1 On the physical cloud server, mount the disk mirror of a USB flash drive to a specific port on the NBD

# qemu-nbd-r-t-v-f qcow2 -p 5000 web-sdc. Qcow2 // Note: 5000 indicates the port number, and web-sdc indicates the data disk mirroring.Copy the code

② Install qEMU-IMG on the transfer plane and mount the remote data disk image to the newly created cloud disk.
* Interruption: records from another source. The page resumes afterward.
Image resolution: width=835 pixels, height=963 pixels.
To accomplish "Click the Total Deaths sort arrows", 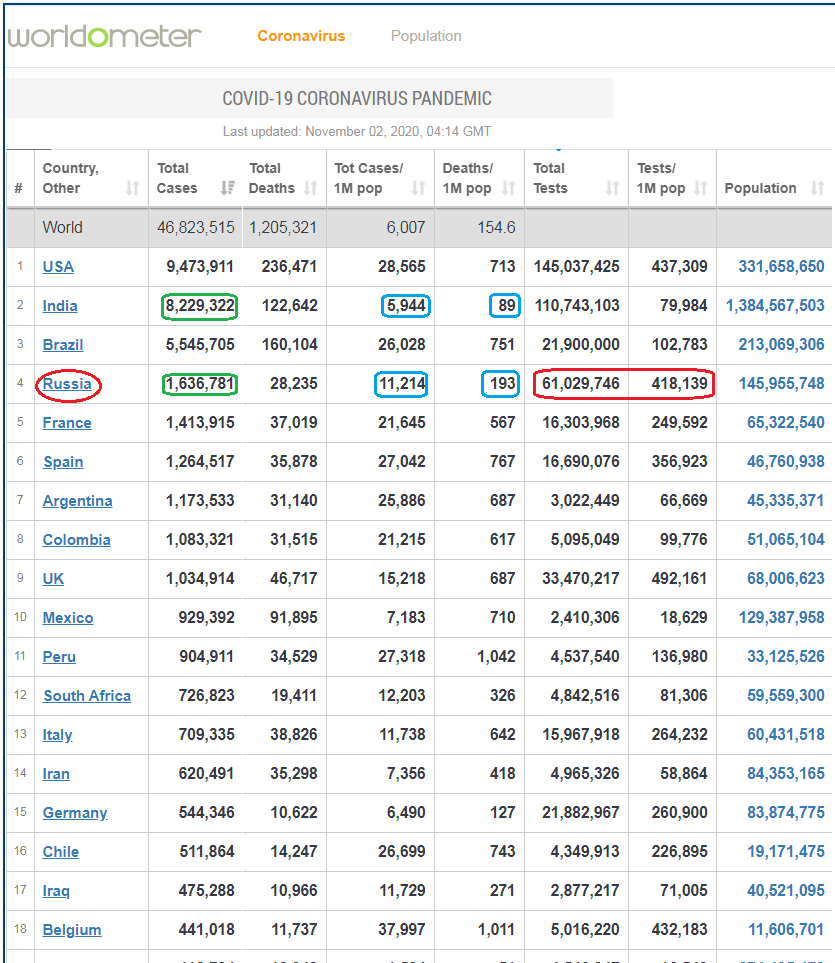I will (311, 188).
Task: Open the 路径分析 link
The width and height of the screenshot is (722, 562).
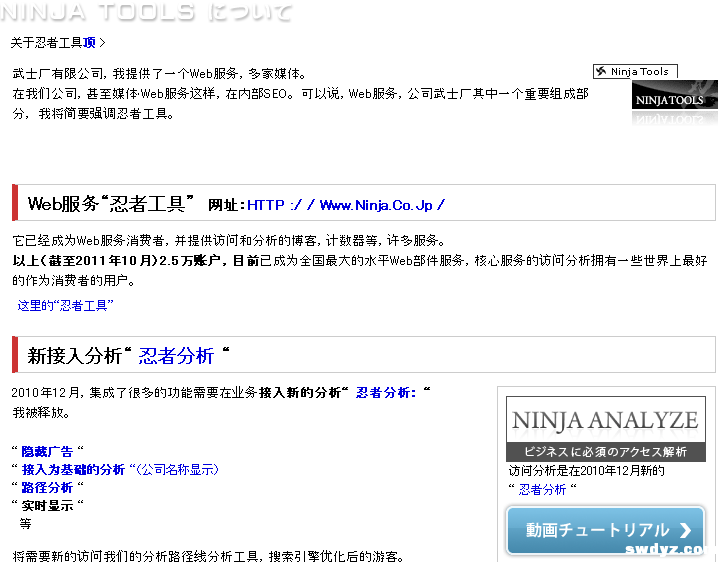Action: pos(47,487)
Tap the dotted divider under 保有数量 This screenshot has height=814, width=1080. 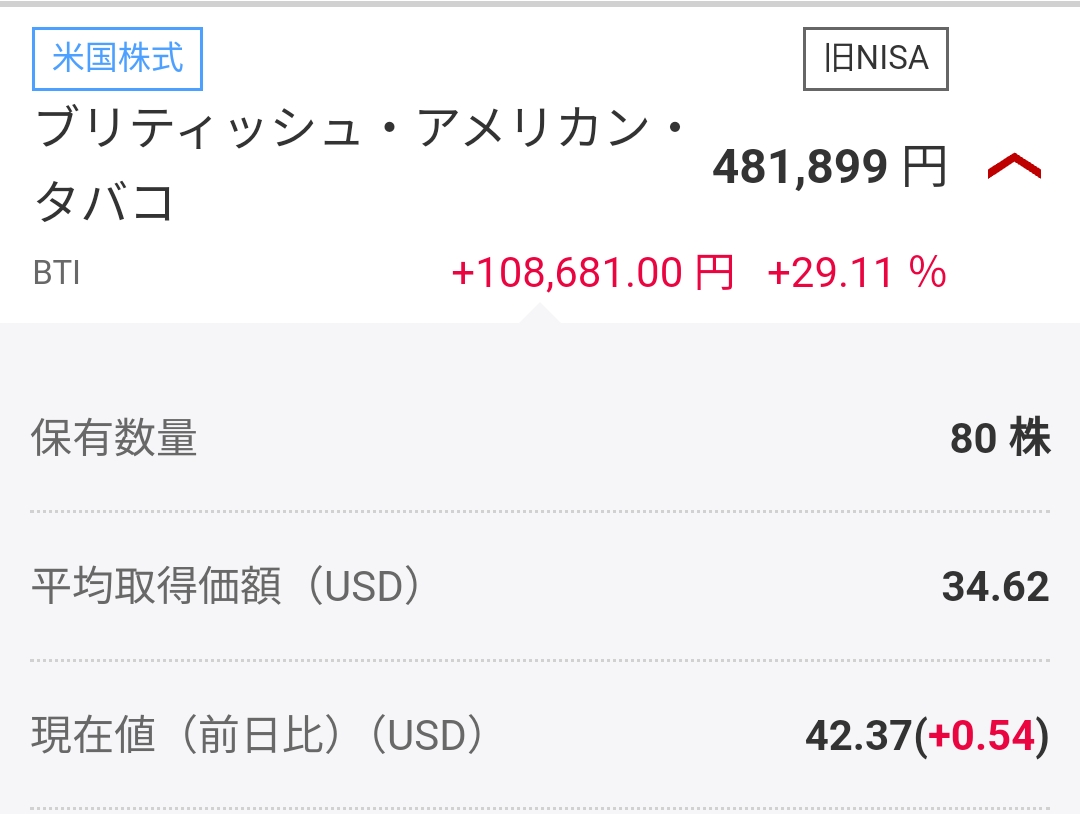[540, 511]
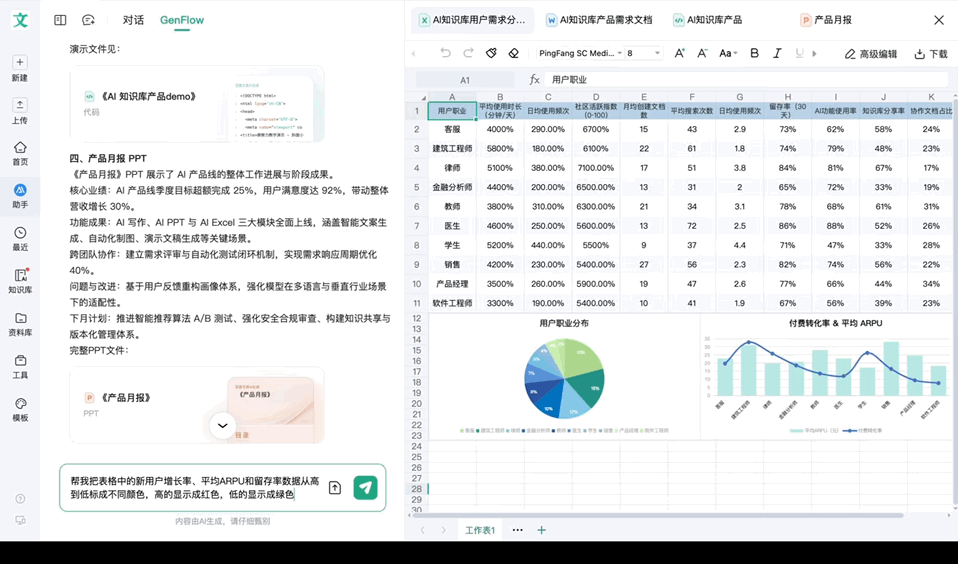
Task: Click the 高级编辑 button
Action: (871, 54)
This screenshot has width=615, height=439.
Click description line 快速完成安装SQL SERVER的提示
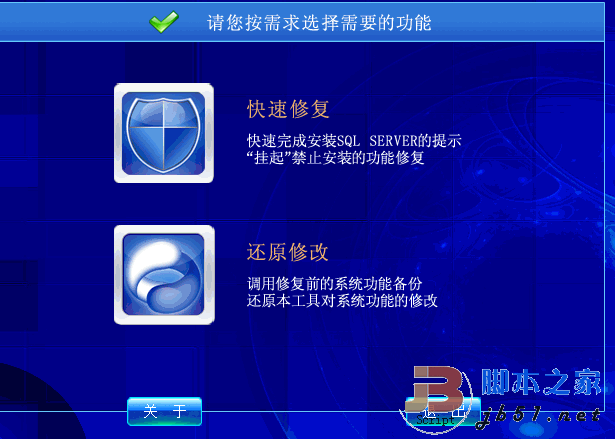pyautogui.click(x=354, y=140)
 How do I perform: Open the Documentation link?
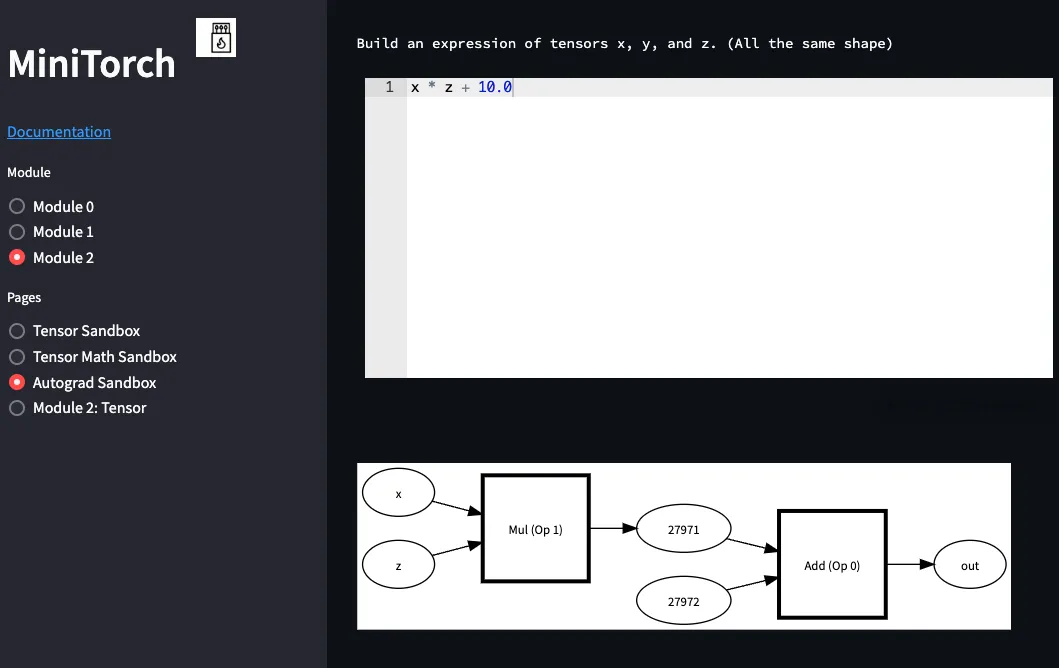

# qemu-img convert NBD ://10.23.xx.xx:5000 /dev/vdc // Note: 10.23.xx.xx is the internal IP address of the physical server, and /dev/vdc is the newly created cloud disk.Copy the code

3.6 Creating a Cloud Host and Mounting Data Disks

For the system disk and data disk whose data has been synchronized, you can use apis to create a cloud host for the system disk. For cloud data disks, uninstall the cloud disk on the transfer plane and mount it to the target cloud host to enable the cloud host creation and data disk mounting functions. UCloud has automated scripts and procedures to implement this process.

Four, experience,

After this migration, the support and restriction factors are as follows for your reference.

4.1 support

For VMware, this migration supports the following environments:

  1. Supports vSphere and ESXI.
  2. Migrate system disks and data disks.
  3. Supports OSS RHEL 3-7, Centos 3-7, Ubuntu 10.04, 12.04, 14.04, 16.04 or higher, Windows XP-Windows 10/ Windows Server2016.

4.2 limit

  1. Migration of hosts created in VMware Workstation may fail.
  2. The Sha-2 certificate must be enabled for Windows 7 and Windows Server 2008 R2.
  3. The operating system migration must be disabled and online hot migration is not supported.
  4. You need to uninstall the antivirus software.
  5. The virtualization platform tool needs to be uninstalled.

This article is from UCloud East China Architecture Center, if you have relevant needs or business consultation, welcome to contact or leave a message in the comment area!